その名門クラブが11月21日に東京都江東区にて、「ACミランアカデミーサッカースクール東京」を開校することを発表。今回の開校は、愛知県、千葉県、石川県に続いて日本国内で4校目となる。このサッカースクールは世界中に計12校あり、約9000人の子どもたちが練習に励んでいるというが、1/3が日本ということになる。なぜACミランは、これほどまで日本でのスクール開校に積極的なのだろうか?

 

その理由について、実際のスクール運営を手がける株式会社Calcio Sport(カルチョ・スポルト)代表取締役の平林孝昭氏は次のように語る。

 

「私どもとしましては、第2、第3の本田圭祐プロを東京に探しに来たというのが正直な気持ちです」

↑スクール運営を手がける株式会社Calcio Sport代表取締役・平林孝昭氏
↑Calcio Sport代表取締役・平林孝昭氏は、第2の本田圭祐選手を探しにきたと力説

 

本田選手は2013年12月にACミランへ移籍。アジア人として初めて名門クラブで背番号10をつけたことは、世界中で大きな注目を集めた。その本田選手も今年の6月に30歳となり、サッカー選手としてはベテランと呼ばれる年齢に差しかかっている。本田選手に代わる優れた才能を日本で発掘・育成し、そしてACミランに送り届けるという青写真を描いているようだ。

 

また、ACミランで育成部門の競技技術責任者を務めるフィリッポ・ガッリ氏は、いまの日本のサッカー市場をどのように見ているかという問いかけに対して、「東京という都市には大きな可能性がある。日本のサッカーの成長を助けることにもつながるだろう」と語る。

 

スクールの育成方針は人間性を育成させること

イタリアは日本と比べて間違いなくサッカー大国だが、人口で比べると日本が約1億2700万人であるのに対して、イタリアは約6070万人と、約半数しかいない。その国で世界最高峰のチームを築き上げていくためには、サッカー大国である欧州や南米だけではなく、アジアやアフリカなど全世界に目を向けて選手の発掘・育成を手がけていく必要があると感じているのだろう。そのなかでも、アジア有数の大都市である東京に大きな期待を寄せているようだ。
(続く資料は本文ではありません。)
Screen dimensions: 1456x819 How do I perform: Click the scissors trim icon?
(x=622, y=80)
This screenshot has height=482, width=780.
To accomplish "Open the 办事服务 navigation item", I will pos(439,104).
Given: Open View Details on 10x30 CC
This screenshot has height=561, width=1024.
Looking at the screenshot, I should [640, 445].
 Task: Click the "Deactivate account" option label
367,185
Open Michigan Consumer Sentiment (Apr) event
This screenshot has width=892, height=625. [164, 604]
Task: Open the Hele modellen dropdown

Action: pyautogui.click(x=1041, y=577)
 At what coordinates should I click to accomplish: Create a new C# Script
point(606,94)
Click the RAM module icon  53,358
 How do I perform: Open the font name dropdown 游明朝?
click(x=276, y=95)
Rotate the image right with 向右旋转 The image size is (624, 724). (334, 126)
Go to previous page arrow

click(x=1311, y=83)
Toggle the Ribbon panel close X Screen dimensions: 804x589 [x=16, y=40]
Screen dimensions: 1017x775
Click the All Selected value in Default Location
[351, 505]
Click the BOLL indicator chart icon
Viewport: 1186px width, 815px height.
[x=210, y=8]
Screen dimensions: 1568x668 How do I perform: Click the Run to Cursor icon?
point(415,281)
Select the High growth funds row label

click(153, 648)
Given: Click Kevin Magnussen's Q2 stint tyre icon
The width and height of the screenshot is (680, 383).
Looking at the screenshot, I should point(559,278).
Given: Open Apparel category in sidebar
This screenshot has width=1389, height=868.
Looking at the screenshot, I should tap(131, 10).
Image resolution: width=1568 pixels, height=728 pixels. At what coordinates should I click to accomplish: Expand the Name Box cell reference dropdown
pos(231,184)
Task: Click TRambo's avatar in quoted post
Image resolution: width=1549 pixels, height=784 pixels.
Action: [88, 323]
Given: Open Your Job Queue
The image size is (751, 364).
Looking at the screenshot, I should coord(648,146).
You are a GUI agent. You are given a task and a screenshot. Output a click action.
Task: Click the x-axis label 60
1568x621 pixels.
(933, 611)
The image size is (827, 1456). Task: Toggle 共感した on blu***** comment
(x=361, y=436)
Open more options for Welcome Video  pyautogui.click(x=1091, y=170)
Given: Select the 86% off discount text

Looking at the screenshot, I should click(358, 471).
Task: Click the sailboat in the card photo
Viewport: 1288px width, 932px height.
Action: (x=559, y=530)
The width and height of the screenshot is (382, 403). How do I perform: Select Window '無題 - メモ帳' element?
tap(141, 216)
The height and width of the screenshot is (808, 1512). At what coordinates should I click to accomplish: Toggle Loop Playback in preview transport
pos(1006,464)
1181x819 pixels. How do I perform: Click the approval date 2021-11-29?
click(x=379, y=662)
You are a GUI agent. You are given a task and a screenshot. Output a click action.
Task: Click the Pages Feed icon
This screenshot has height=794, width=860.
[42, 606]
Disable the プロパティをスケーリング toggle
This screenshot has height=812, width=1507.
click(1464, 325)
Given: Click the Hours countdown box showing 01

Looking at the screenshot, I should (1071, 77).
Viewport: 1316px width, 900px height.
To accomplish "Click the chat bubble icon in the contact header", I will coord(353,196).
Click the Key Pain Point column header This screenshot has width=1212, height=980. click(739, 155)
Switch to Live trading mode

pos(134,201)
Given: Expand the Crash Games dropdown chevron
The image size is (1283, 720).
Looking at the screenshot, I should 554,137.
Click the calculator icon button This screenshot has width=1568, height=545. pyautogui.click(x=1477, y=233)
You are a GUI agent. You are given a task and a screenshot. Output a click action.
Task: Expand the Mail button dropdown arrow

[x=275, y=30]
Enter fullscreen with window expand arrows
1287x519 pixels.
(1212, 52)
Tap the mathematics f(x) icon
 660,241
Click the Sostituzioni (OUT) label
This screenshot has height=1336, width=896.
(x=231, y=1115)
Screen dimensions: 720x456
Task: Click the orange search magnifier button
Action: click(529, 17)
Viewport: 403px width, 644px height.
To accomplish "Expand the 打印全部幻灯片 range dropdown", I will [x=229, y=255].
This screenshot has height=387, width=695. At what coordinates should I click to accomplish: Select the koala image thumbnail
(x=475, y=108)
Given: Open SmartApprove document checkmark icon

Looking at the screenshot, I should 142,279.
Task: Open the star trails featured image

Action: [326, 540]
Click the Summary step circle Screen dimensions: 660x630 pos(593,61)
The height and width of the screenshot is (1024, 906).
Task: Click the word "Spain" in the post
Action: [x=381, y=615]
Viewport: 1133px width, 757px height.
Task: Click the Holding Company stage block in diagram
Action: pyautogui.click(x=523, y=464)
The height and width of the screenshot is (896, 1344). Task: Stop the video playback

↑クラウディオ・ゾラACミランアカデミーサッカースクール石川テクニカルディレクタ
↑クラウディオ・ゾラ氏は、ACミランアカデミーサッカースクール石川のテクニカルディレクターを務めている

 

ただ、ACミランのサッカースクールでは選手の発掘よりもむしろ育成に重点を置き、“ACミランの教育哲学”なるものを掲げている。それは「楽しさを体感しながら、一人の人間として成長すること」だ。「サッカーやスポーツを通じて子どもたちが学び、心身の健康をはぐくむ場を提供する」ことをACミランは選手育成の柱として考えており、これを土台としてサッカースクールの運営を行っている。

 

ACミランアカデミーサッカースクール東京でテクニカルディレクターを務めるマヌエル・ベッレーリ氏も、「我々が行うのは子どもたちにすべてを教えることではない。子どもたちに考えさせて、人間性を育成することが役目だ。そのために400~600種類もの練習メニューを作り、毎週メニューが違う状況を作ることで子どもたちに考えさせていく。サッカーでも人生でも自分で考えることが大事」と語る。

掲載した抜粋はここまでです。